Last week, Trump said the owners of the U.S. operations of TikTok would be “American investors, American companies, great ones, great investors.” He didn’t mention the investment firm MGX, which is backed by the Emirati government and run by Sheikh Tahnoun bin Zayed al-Nahyan, an Emirati royal who is also the monarchy’s national-security adviser. When MGX bought two billion dollars’ worth of stablecoins issued by World Liberty Financial earlier this year, the purchase established the Trump company as a major player in the crypto world. And, as the Times reported earlier this month, the move came as the U.A.E. was trying to buy thousands of advanced microchips designed by the U.S. firm Nvidia. The Trump Administration subsequently approved the purchase of the chips.
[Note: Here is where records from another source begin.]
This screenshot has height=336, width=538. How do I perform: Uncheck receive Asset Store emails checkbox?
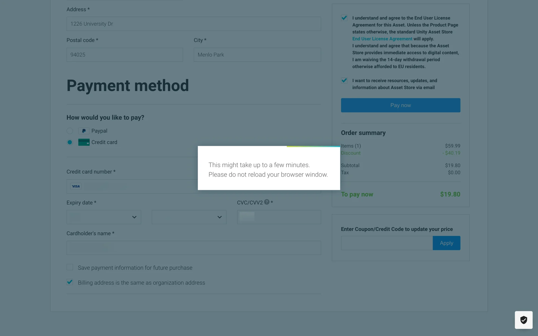(344, 81)
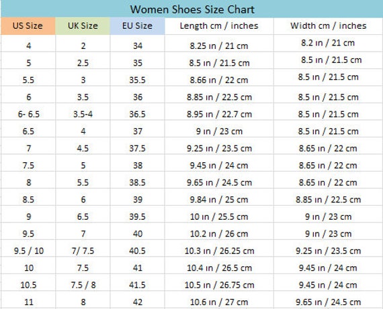Select the EU Size column header
383x309 pixels.
[137, 26]
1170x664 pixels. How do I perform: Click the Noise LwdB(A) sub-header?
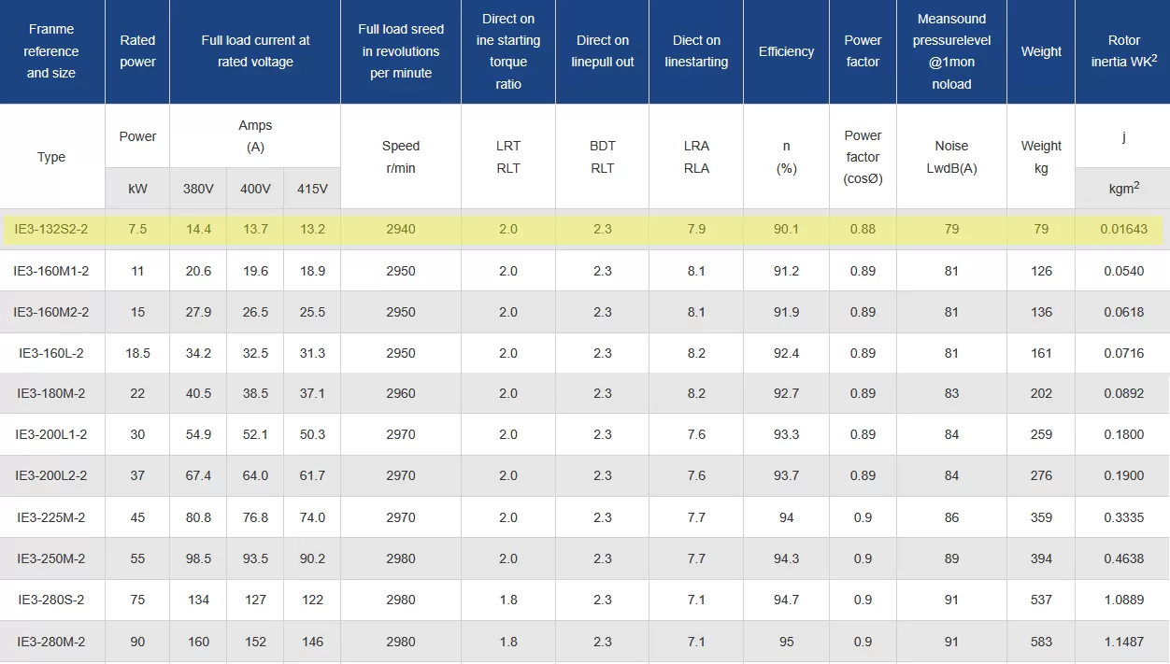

How did MGX pop up in the TikTok transaction? That’s another open question, as is the issue of whether the potential buyers are getting a sweetheart deal. Last week, Vance said the deal would value TikTok’s U.S. operations at fourteen billion dollars. That is a lot lower than previous estimates of its worth, which ranged as high as fifty billion dollars. It “could be the most undervalued tech acquisition of the decade,” Ashwin Binwani, the founder of an eponymous investment firm, told Bloomberg last week. However, another report from Bloomberg provided a possible explanation for the low valuation: even after the divestiture deal goes through, ByteDance will continue to receive about half of the profits that TikTok generates in the United States even though its ownership stake will be reduced to twenty per cent.